─── Records for this task ───
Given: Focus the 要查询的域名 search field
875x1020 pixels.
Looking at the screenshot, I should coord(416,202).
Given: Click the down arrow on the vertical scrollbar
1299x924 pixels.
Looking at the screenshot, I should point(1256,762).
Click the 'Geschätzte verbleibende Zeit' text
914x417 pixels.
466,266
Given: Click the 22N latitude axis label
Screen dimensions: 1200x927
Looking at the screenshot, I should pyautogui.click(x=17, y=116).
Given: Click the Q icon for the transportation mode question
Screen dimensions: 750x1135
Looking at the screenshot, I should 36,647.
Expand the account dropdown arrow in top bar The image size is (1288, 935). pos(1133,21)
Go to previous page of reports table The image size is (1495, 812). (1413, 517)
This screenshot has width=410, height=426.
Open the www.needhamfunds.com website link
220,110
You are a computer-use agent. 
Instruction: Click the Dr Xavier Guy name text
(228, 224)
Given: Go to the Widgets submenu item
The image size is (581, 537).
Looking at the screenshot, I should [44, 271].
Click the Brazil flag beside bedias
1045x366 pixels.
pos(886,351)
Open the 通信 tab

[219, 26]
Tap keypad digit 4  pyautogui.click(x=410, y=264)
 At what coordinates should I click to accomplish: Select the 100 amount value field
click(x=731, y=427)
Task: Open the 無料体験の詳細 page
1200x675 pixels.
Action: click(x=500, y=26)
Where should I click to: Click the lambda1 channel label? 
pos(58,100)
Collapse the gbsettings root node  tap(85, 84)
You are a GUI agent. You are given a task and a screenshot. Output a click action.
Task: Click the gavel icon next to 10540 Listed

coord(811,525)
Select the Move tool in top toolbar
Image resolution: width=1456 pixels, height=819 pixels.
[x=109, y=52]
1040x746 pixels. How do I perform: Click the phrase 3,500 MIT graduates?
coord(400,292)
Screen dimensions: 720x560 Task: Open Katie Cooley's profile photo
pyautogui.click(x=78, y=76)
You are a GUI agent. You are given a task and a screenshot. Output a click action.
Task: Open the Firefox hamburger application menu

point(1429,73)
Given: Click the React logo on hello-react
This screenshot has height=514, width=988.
───
Problem to work on: Copy out each line of the material and keep every word unchanged.

Task result:
Given: Focus the 要查询的域名 search field
875x1020 pixels.
Looking at the screenshot, I should coord(416,202).
Given: Click the down arrow on the vertical scrollbar
1299x924 pixels.
Looking at the screenshot, I should point(1256,762).
Click the 'Geschätzte verbleibende Zeit' text
914x417 pixels.
466,266
Given: Click the 22N latitude axis label
Screen dimensions: 1200x927
Looking at the screenshot, I should pyautogui.click(x=17, y=116).
Given: Click the Q icon for the transportation mode question
Screen dimensions: 750x1135
Looking at the screenshot, I should 36,647.
Expand the account dropdown arrow in top bar The image size is (1288, 935). pos(1133,21)
Go to previous page of reports table The image size is (1495, 812). (1413, 517)
This screenshot has width=410, height=426.
Open the www.needhamfunds.com website link
220,110
You are a computer-use agent. 
Instruction: Click the Dr Xavier Guy name text
(228, 224)
Given: Go to the Widgets submenu item
The image size is (581, 537).
Looking at the screenshot, I should [44, 271].
Click the Brazil flag beside bedias
1045x366 pixels.
pos(886,351)
Open the 通信 tab

[219, 26]
Tap keypad digit 4  pyautogui.click(x=410, y=264)
 At what coordinates should I click to accomplish: Select the 100 amount value field
click(x=731, y=427)
Task: Open the 無料体験の詳細 page
1200x675 pixels.
Action: click(x=500, y=26)
Where should I click to: Click the lambda1 channel label? 
pos(58,100)
Collapse the gbsettings root node  tap(85, 84)
You are a GUI agent. You are given a task and a screenshot. Output a click action.
Task: Click the gavel icon next to 10540 Listed

coord(811,525)
Select the Move tool in top toolbar
Image resolution: width=1456 pixels, height=819 pixels.
[x=109, y=52]
1040x746 pixels. How do I perform: Click the phrase 3,500 MIT graduates?
coord(400,292)
Screen dimensions: 720x560 Task: Open Katie Cooley's profile photo
pyautogui.click(x=78, y=76)
You are a GUI agent. You are given a task and a screenshot. Output a click action.
Task: Open the Firefox hamburger application menu

point(1429,73)
Given: Click the React logo on hello-react
This screenshot has height=514, width=988.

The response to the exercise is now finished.